During that time I was transferred to the North Walsham Senior Tutorial Centre for my schooling. This was basically a kind of halfway house for problems kids who had been taken out of the school system for various reasons, and although I got on well with some of the other kids there my time there led to even more heartache and trouble.

As with my time in Cromer I would often exaggerate any minor ailment in an attempt to not go to school, and because of this some of the kids there latched onto me and bullied me, some of them even going as far as saying that the reason I didn’t attend much was because I had been diagnosed with AIDS. It got to the point that some of them wouldn’t even sit near me.

Then there was the violence, which was a hell of a lot worse than that I had suffered at Cromer. One little thug from the kid’s home in Overstrand, who I’ll refer to as Danny W., attacked me and sliced me open with a razor blade while another kid held me. A few months later another kid, Michael, more or less drop-kicked me in the back as I was walking down the path after I walked away from his verbal insults.

Then came the final straw.

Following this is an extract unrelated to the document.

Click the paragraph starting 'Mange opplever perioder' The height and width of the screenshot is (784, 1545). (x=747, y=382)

A new kid, Anton R., another resident of the kid’s home in Overstrand, was transferred into the school. He targeted me immediately, turning some of my friends against me and taunting me to the point where I couldn’t face going to the centre any more. It got to the point where Dr. Smith was brought in again and it was decided that the best thing for me was that I should go back to Cromer High School, three years after I left.

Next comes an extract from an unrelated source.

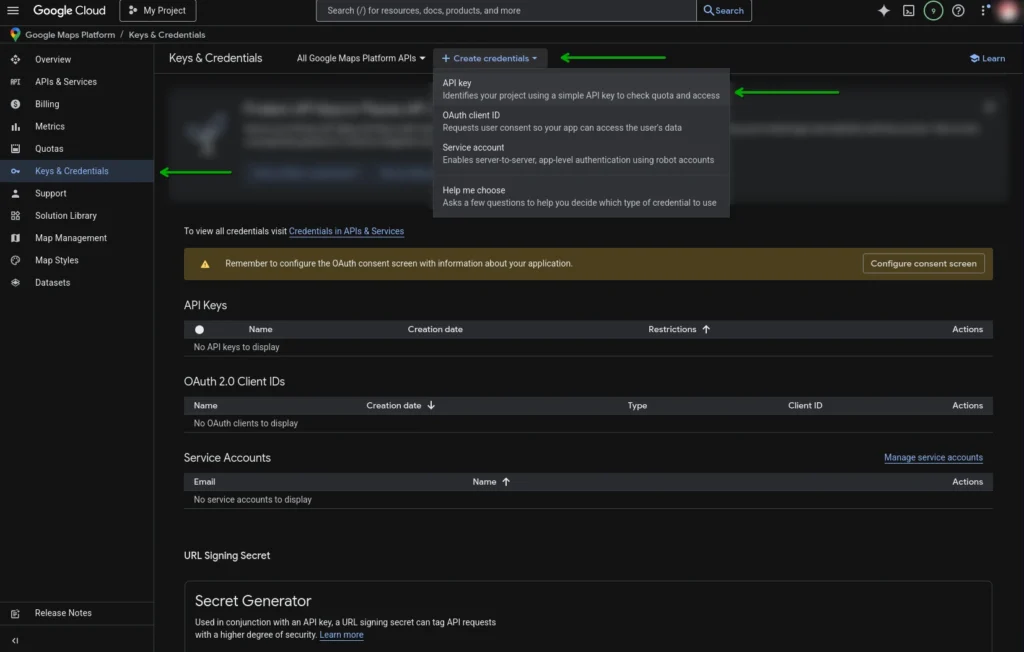Activate Cloud Shell terminal icon
This screenshot has width=1024, height=652.
908,11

I returned to my old stomping ground, but to be completely honest with you it seemed as if they just didn’t want me there. It took them ages to actually put me back in a form. They seemed to lose interest in me, and I completely lost interest in my studies. I just didn’t care about school anymore. I didn’t care about finishing my final year there and working towards going to college in North Walsham so I could try and catch up with all the work that I’d missed and take my GCSE’s.

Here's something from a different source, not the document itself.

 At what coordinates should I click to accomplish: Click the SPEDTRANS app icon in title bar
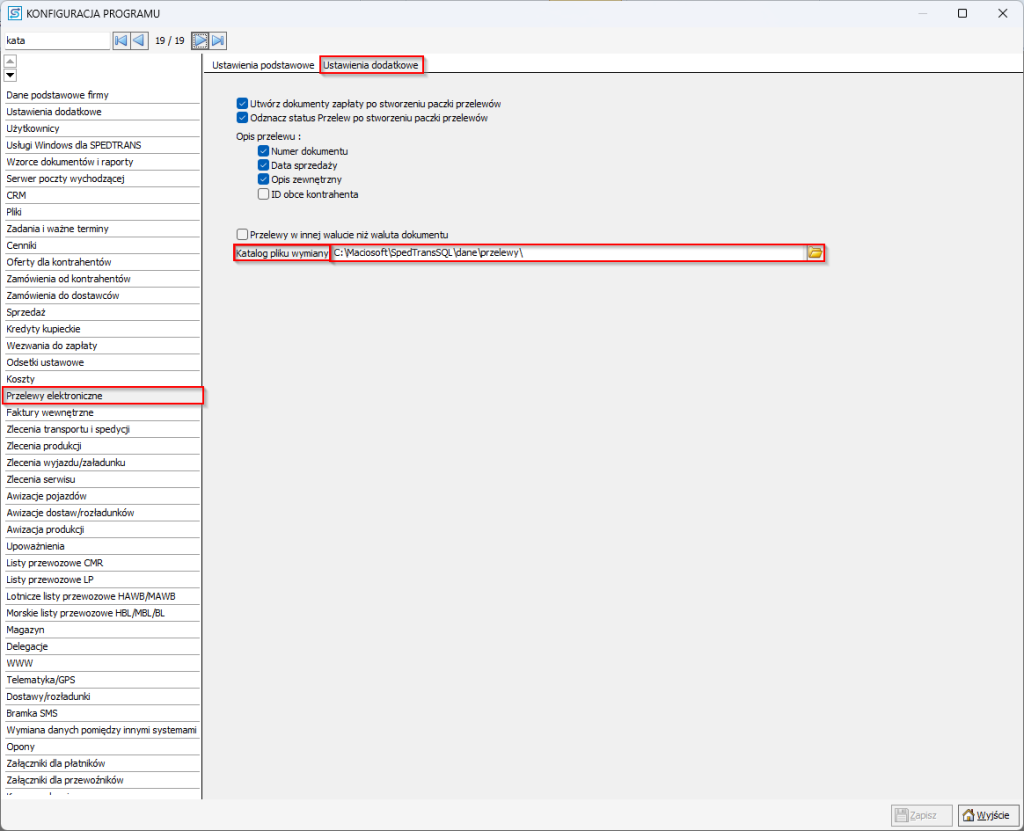click(14, 13)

I left school as soon as I could, without any qualifications or any prospects, still recovering from the depression I’d been diagnosed with years earlier, dealing with the mental and physical scars I’d suffered from my time in the education system. Indeed, it wasn’t until I got my first job in retail some seven years later that I really felt wanted, like I belonged somewhere.

In effect the staff and teachers at Cromer High School had failed me as a person. I was told a few years ago that the education system has changed so much that students even get counselling when a pet dies, let alone a parent or another close family member. They’re seemingly given every comfort possible these days.

But back in the 1980’s it was a completely different story. The staff and the teachers at Cromer High School, and the wider education system in north Norfolk, ultimately failed me. They failed to give me any kind of support after my mother died, they failed to recognise that anything was wrong with me, they failed to deal with any of the bullying I was subjected to. They didn’t have a clue what to do with me, and they didn’t seem to care less about me.

So I’m sorry Cromer High School, or Cromer Academy I should say, but I won’t be celebrating your anniversary, or any future anniversary, because you failed a young boy who was grieving for his mother and who was crying out for help every day of his life for years. What should have been the greatest adventure of my life, setting me up and moulding me for a great future, turned into a nightmare that took me years to recover from.

Shame on you Cromer High School. Shame on you.